Department of Information and Communication Engineering, Chungbuk National University, Chungdae-ro 1, Seowon-Gu, Cheongju, Chungbuk 28644, Korea.
Department of Big Data, Chungbuk National University, Chungdae-ro 1, Seowon-Gu, Cheongju, Chungbuk 28644, Korea.
Sensors (Basel). 2018 Sep 13;18(9):3084. doi: 10.3390/s18093084.
As a large amount of stream data are generated through sensors over the Internet of Things environment, studies on complex event processing have been conducted to detect information required by users or specific applications in real time. A complex event is made by combining primitive events through a number of operators. However, the existing complex event-processing methods take a long time because they do not consider similarity and redundancy of operators. In this paper, we propose a new complex event-processing method considering similar and redundant operations for stream data from sensors in real time. In the proposed method, a similar operation in common events is converted into a virtual operator, and redundant operations on the same events are converted into a single operator. The event query tree for complex event detection is reconstructed using the converted operators. Through this method, the cost of comparison and inspection of similar and redundant operations is reduced, thereby decreasing the overall processing cost. To prove the superior performance of the proposed method, its performance is evaluated in comparison with existing methods.

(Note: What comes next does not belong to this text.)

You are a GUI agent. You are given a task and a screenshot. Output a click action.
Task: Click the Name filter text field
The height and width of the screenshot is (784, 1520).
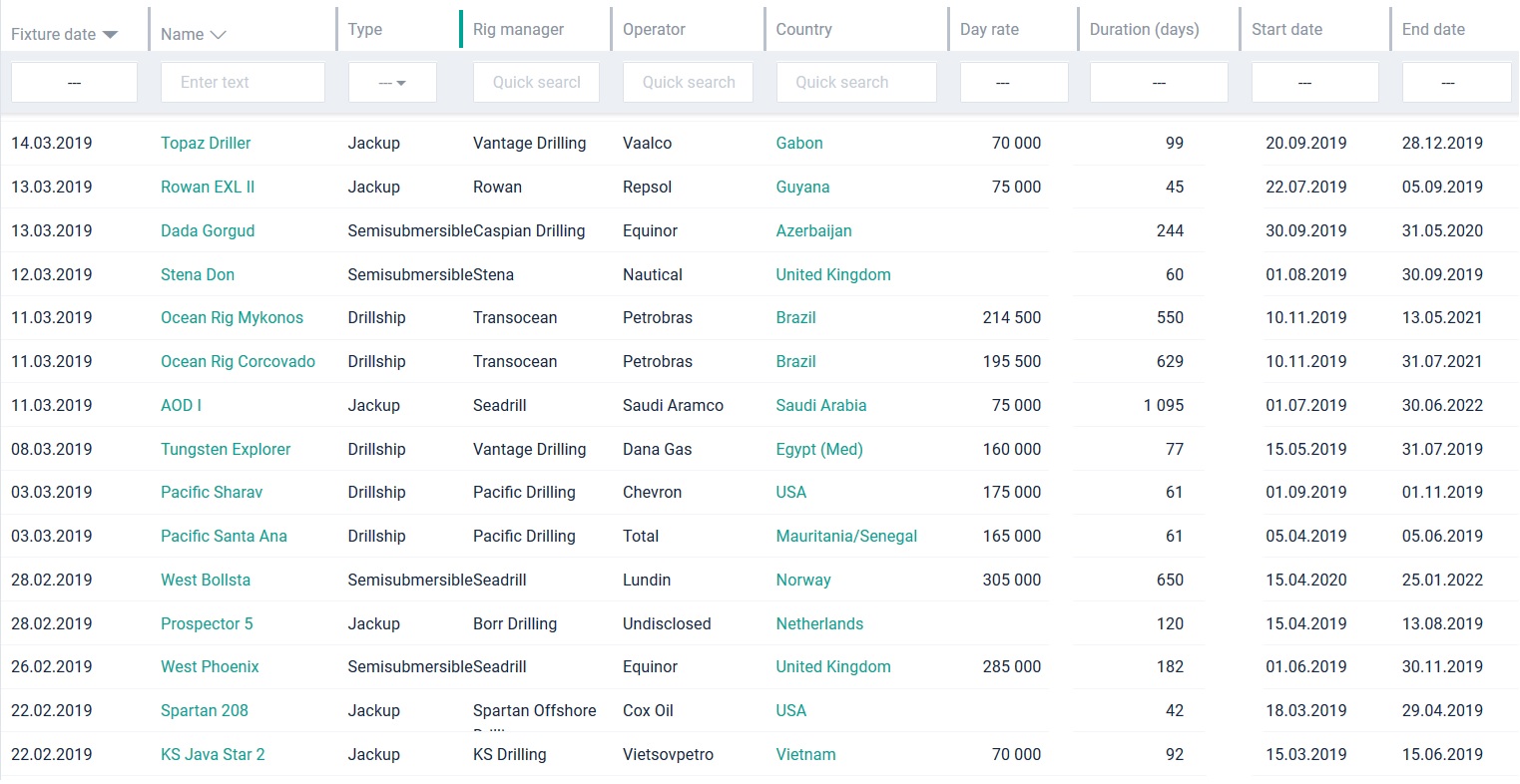point(243,83)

随着物联网环境中传感器产生大量的流数据,已经开展了关于复杂事件处理的研究,以便实时检测用户或特定应用所需的信息。复杂事件是通过多个运算符将原始事件组合而成的。然而,由于现有复杂事件处理方法没有考虑运算符的相似性和冗余性,因此需要花费很长时间。在本文中,我们提出了一种新的实时处理来自传感器的流数据的复杂事件处理方法,该方法考虑了相似和冗余操作。在提出的方法中,将常见事件中的相似操作转换为虚拟运算符,将同一事件上的冗余操作转换为单个运算符。使用转换后的运算符重新构建用于复杂事件检测的事件查询树。通过这种方法,减少了相似和冗余操作的比较和检查成本,从而降低了整体处理成本。为了证明所提出方法的优越性能,将其性能与现有方法进行了比较评估。